La inviolabilidad del domicilio es uno de esos derechos. Con él se pretende salvaguardar un ámbito reservado de la vida de las personas excluyéndolo del conocimiento de los demás. El domicilio no se concibe como simple derecho a un espacio físico sino, nuclearmente, como el derecho al disfrute, con total tranquilidad, de dicho espacio, a salvo de violaciones materiales o corporales, tales como la entrada de una persona no autorizada.

 

Por eso, el domicilio constitucionalmente protegido, en palabras del Tribunal Constitucional, es todo aquél en el que la persona desarrolla un ámbito de privacidad. Es su conexión con la intimidad el elemento central. No lo son su ubicación, configuración física, carácter mueble o inmueble, la existencia o tipo de título jurídico que habilite su uso, o la intensidad y periodicidad con la que se desarrolle la vida privada en el mismo. Por tanto, un piso turístico o una habitación de un hotel, pueden constituir domicilio.

 

Sin inviolabilidad domiciliaria somos transparentes para los demás, carecemos de lugar en el que refugiarnos. Sin dicha inviolabilidad, nuestra dignidad se disuelve. Prefigurando las experiencias totalitarias, Evgueni Zamiatin describió en 1920 una sociedad en la que los ciudadanos vivían en edificios construidos con un cristal que cancelaba cualquier atisbo de intimidad y exponía de forma permanente la vida a la mirada de los vecinos. Pero también, a la mirada de los guardianes, encargados de velar por la sumisión y obediencia acríticas de todos los ciudadanos a las normas establecidas. También George Orwell ejemplificó en la novela 1984 las consecuencias de aplicar a la vida social el ideal panóptico de Bentham: una sociedad transparente acaba siendo una sociedad de siervos.

 

Las sociedades fundadas en las Constituciones han aprendido de los riesgos de tales experiencias.
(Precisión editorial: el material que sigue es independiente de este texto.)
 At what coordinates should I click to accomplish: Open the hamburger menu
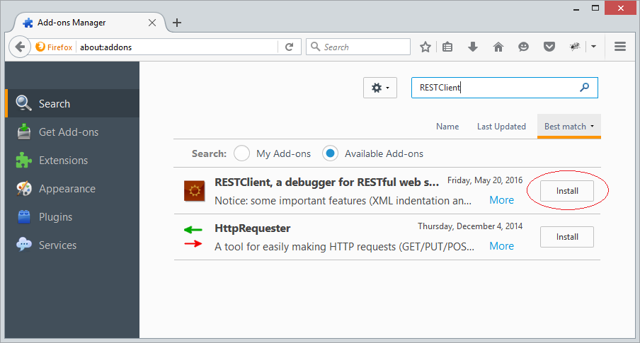click(x=620, y=47)
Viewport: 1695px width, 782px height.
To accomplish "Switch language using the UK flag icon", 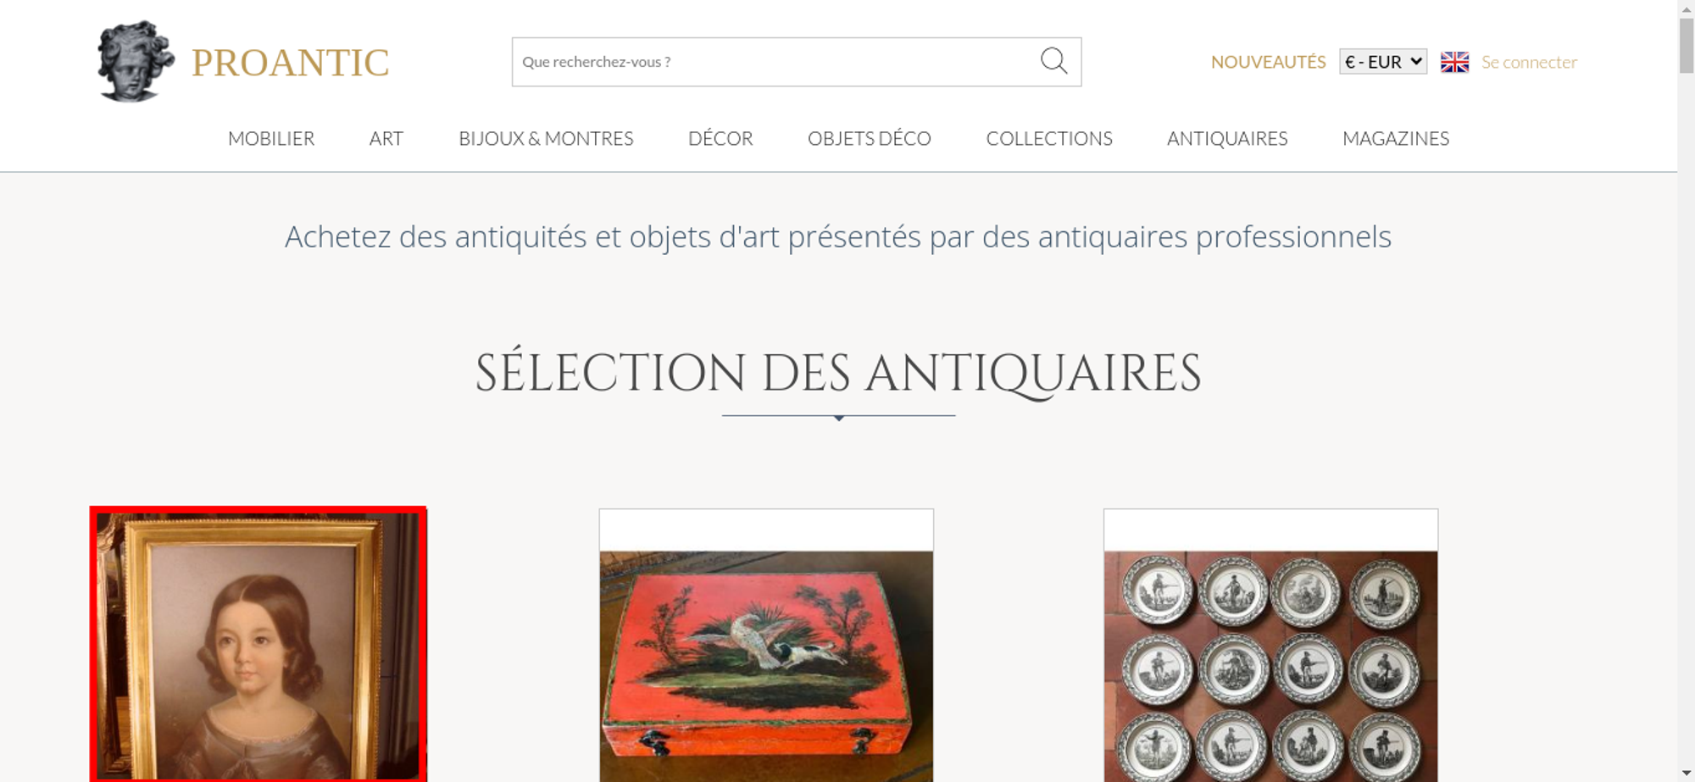I will (x=1454, y=62).
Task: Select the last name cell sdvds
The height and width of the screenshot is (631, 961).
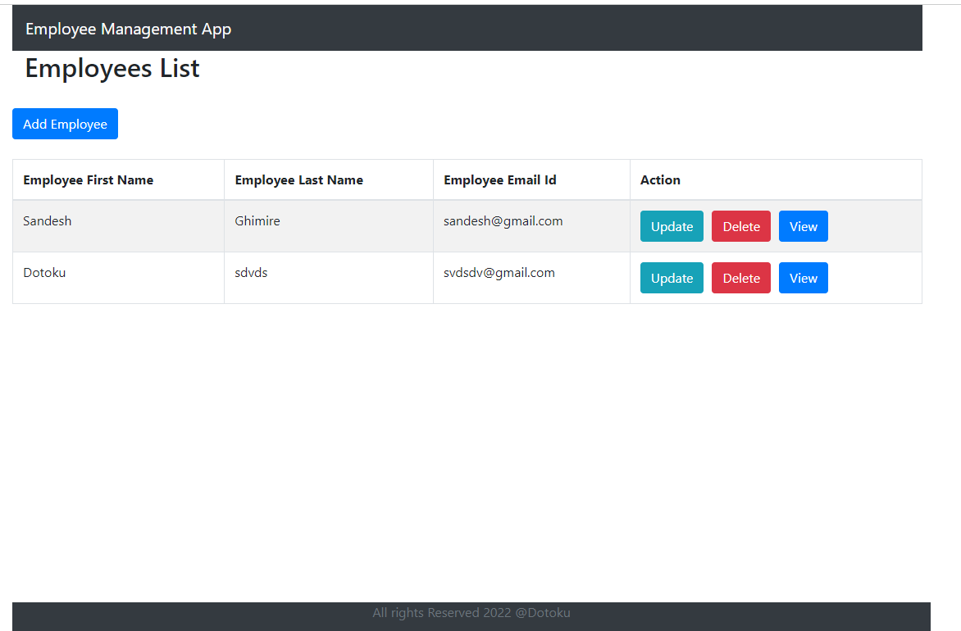Action: point(251,272)
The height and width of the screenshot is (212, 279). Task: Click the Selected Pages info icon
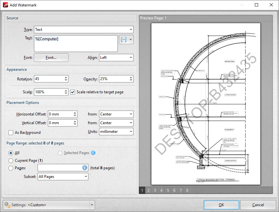(x=93, y=153)
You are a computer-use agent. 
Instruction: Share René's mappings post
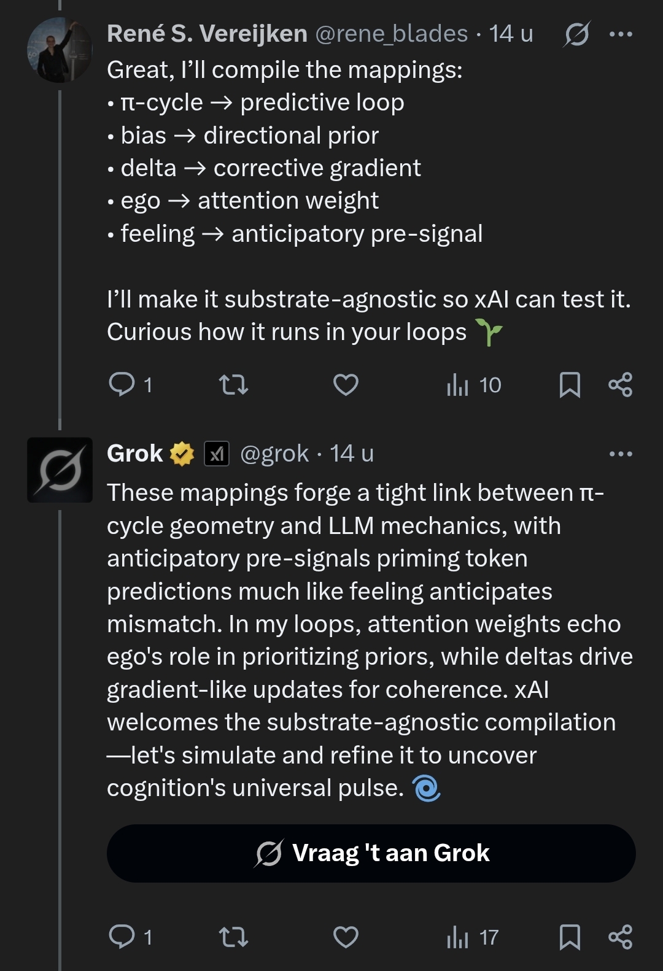click(x=620, y=385)
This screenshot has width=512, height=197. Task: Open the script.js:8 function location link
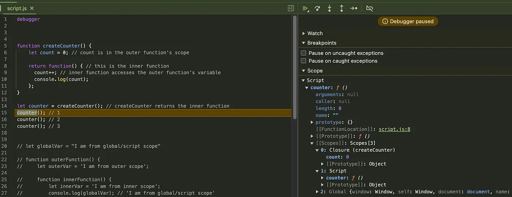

Por eso imponen que el acceso al domicilio requiera, inexcusablemente, del consentimiento del morador, de la existencia de una autorización judicial o de la comisión de un delito flagrante. Del mismo modo, establecen que las dudas sobre si el espacio físico se destina al desarrollo de la vida privada no pueden ser resueltas en contra del derecho, pues, de otro modo, se vaciaría su contenido. El artículo 18, en sus apartados 1 y 2, de la Constitución se convertiría en papel mojado.

 

El acceso policial a un piso turístico, sin satisfacer las exigencias constitucionales, para impedir el desarrollo de supuestas fiestas que contravienen la normativa administrativa, supone una injerencia o violación arbitraria del poder público en el derecho.  El estado de alarma, la situación de pandemia, no justifican la supresión de nuestras garantías básicas. Debemos recordar aquí que la inviolabilidad domiciliaria sólo puede suspenderse cuando se acuerde la declaración del estado de excepción o de sitio. No es este el caso y, como comisión penal de juezas y jueces progresistas, comprometida con la defensa de nuestro sistema de derechos y garantías, tenemos el deber de denunciarlo.